If you want to become a goddess, you must improve your charm. Attraction consists of multiple factor dimensions of subject and object. The subject refers to: your appearance, figure, clothing, knowledge, behavior, etc., while the object is the person you want to attract, his personal knowledge, preferences and expectations for women or love. Among the many factors that affect the level of attractiveness, body building, dressing improvements, etc., can be self-taught to a certain extent. However, this simple change in appearance actually requires a lengthy transition period and is slower than you might think. And the inner cultivation of knowledge and temperament is not something that can be achieved very quickly. Especially when it comes to knowledge, if you want to challenge someone whose academic qualifications and knowledge level are far superior to yours, you will hardly succeed unless you continue to study hard.

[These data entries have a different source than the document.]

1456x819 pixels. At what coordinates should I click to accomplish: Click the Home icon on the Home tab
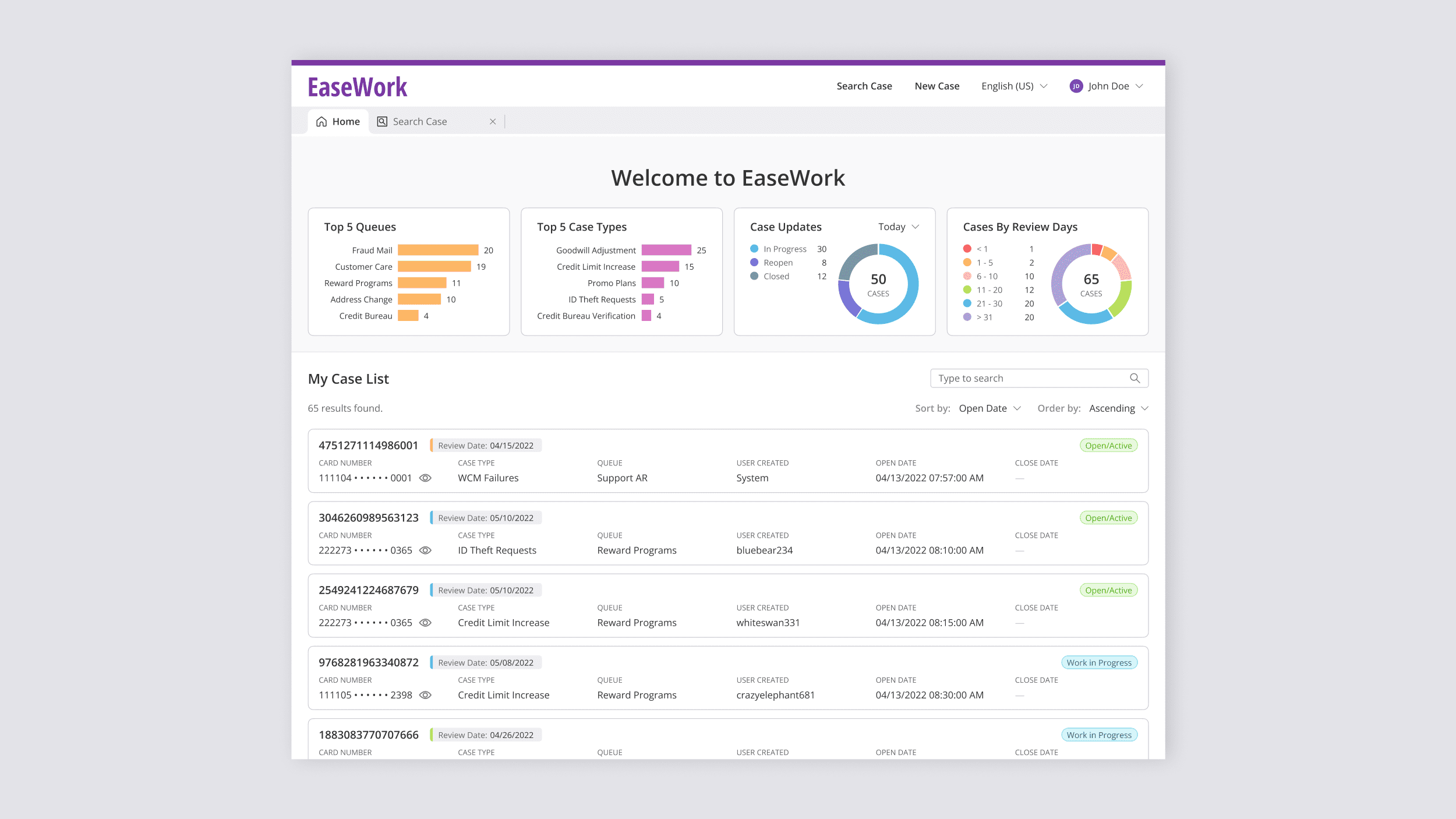(x=321, y=121)
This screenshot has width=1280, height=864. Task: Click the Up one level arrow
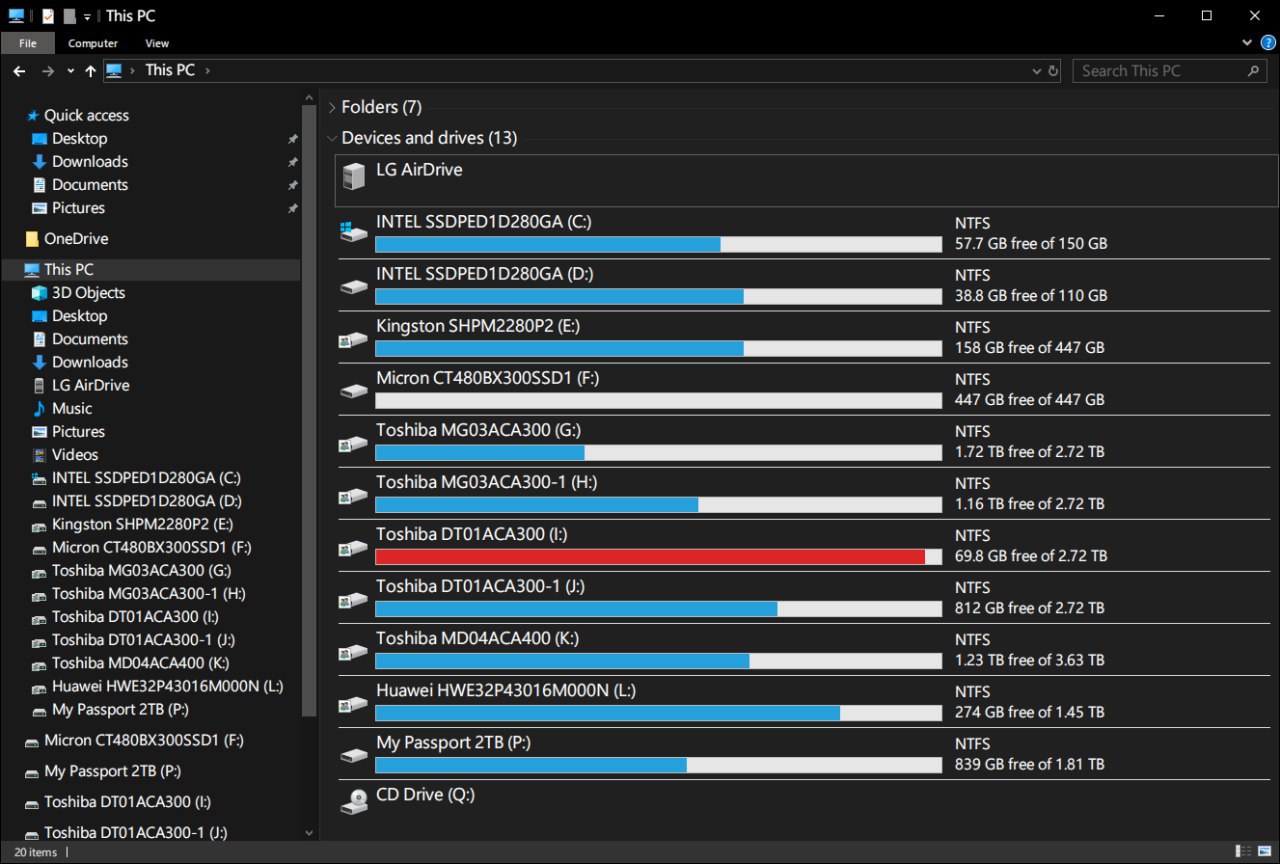(90, 71)
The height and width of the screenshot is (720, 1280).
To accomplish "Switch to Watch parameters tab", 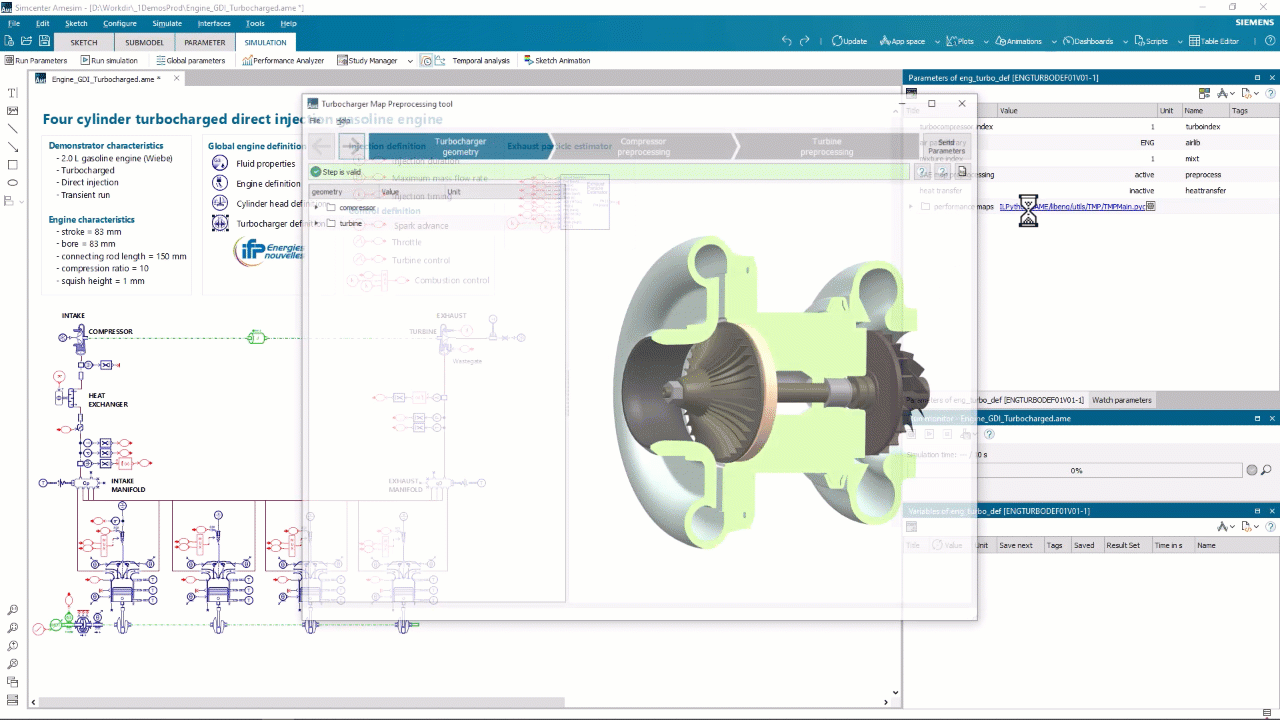I will (1120, 400).
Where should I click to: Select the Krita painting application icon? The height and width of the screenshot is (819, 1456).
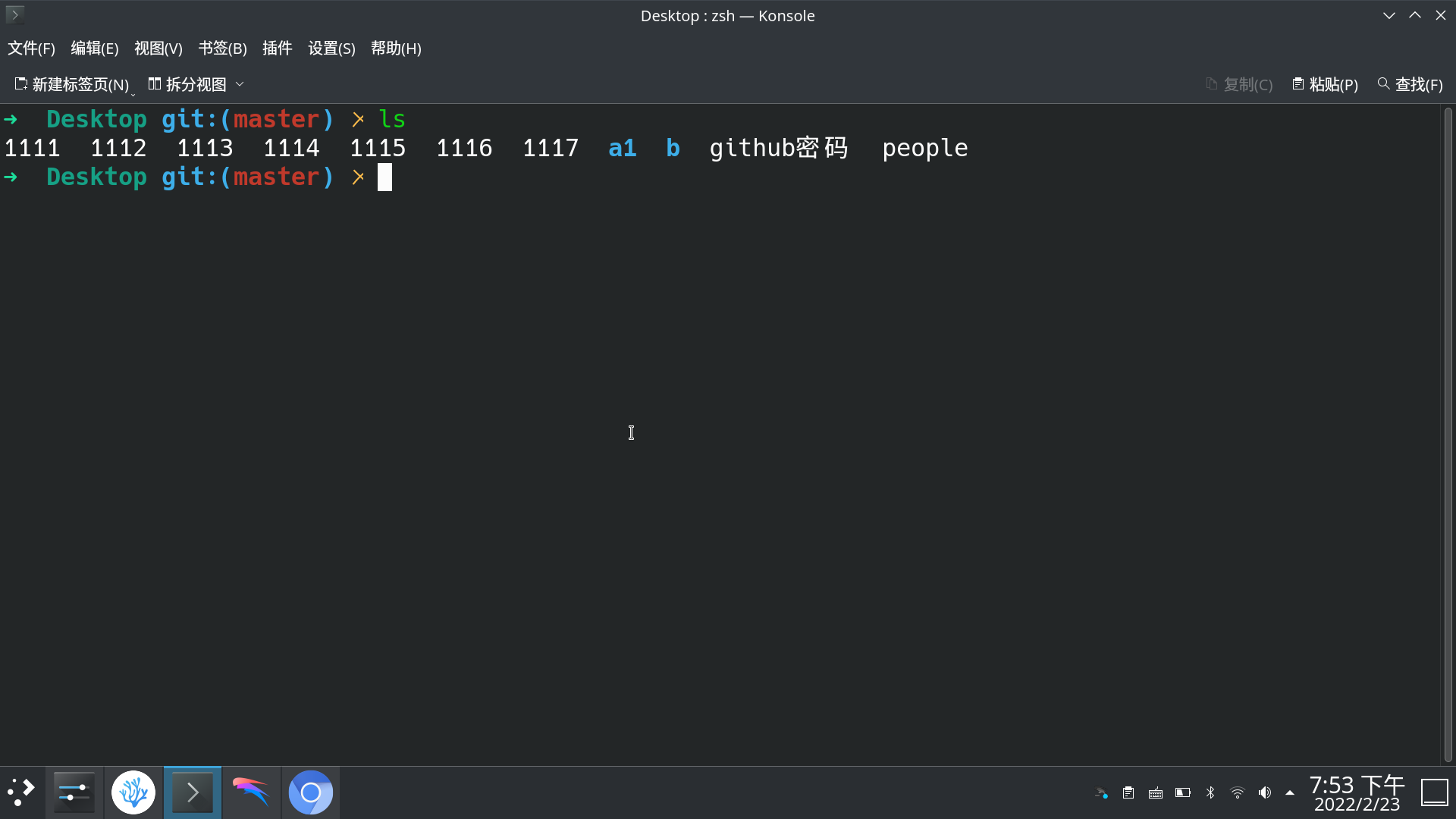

So, is there a strategy for enhancing attraction that can be easily learned on your own, simple and effective, and does not require any innate conditions or acquired educational qualifications? Yes, it's called: "Speak well". Don't laugh, are you really sure you can "talk well"? You must have had this problem: Why didn't I confess to him? Why didn't he listen to me? Why did the relationship with him end like this? Why is it so serious? Even if I fall in love, will I still be abandoned? Why am I being criticized for speaking harshly? He is always reluctant to communicate with me?
Whether it's love or marriage, "communication" plays a huge role in intimate relationships. Almost 70% of the cases we've dealt with are due to communication issues. The breakthrough point where we help repair and warm up relationships also starts with communication. Love requires mutual communication. Your love, your needs, your perceptions, all your expectations, are almost all manifested through communication. So, learning to say "yes" means that you have mastered the best way to properly convey love in words, to pray correctly in words, and to establish long-lasting communication with him in words.
What does dating mean and how to date someone you like? Next, I will explain in detail how to improve your charm and attractiveness through clever way of speaking.
1.In the case of multiple people, throw the question at everyone.
Many girls make this mistake easily. When more than three people get together, some people will grab a topic or question and chat all the time. And what they're chatting about isn't relevant to them, which can be especially embarrassing for the rest of the party. You can find a topic that everyone is interested in, take the initiative to leave a question for everyone, and then everyone can discuss it together and express their opinions. But special attention should also be paid here: do not touch other people's forbidden areas, and do not show off yourself, which will cause others to resent it.
2.When meeting for the first time, don't talk about personal issues.
When we first socialize, we often don't know what to talk about. To avoid an awkward situation, some girls may start talking about privacy, which they believe will shorten the distance between them. However, men are more sensitive to private topics than girls think. Once exposed to this topic, their defensiveness against others will intensify and they will even be reluctant to continue communicating with you.
So how should we talk?
A more appropriate suggestion is that you can take a self-deprecating approach. You can try to say something harmless or embarrassing. Take the initiative to make fun of yourself and laugh at yourself, not only can you make fun of the other party, but you can also quickly gain the favor of the other party. On the one hand, showing one's ugliness and embarrassment in front of others can satisfy the naturally lively psychology of others, so self-deprecation can make the other person happy. On the other hand, most people are reluctant to tell others about their shortcomings, but you are more daring to show yourself in front of others than others. It's like an expression of the other person's trust, so you're also likely to earn the other person's trust. Self-defeat degrades oneself and exalts others. It's easy for you to gain the favor of the other person while satisfying their vanity.
3.Information cannot be requested.
Some girls always like to ask questions constantly when chatting. They felt that they should not ask about other people's situations and vowed not to give up. If this kind of person is not very strong, or lacks heart, he will not take others seriously, let alone respect others. No matter who is at this time, if they are in such a situation of forced questioning, no matter what their attitude is, they will feel very disgusted in their hearts.
If you have to ask, you need to know how to share your attitude towards things and then ask the other person. For example: You want to know if the other person is planning to have a baby. You can put it mildly: I love children and think they are cute. If possible, I would like to have more children. Do you like kids too? A light-hearted start may remove the opponent's defenses.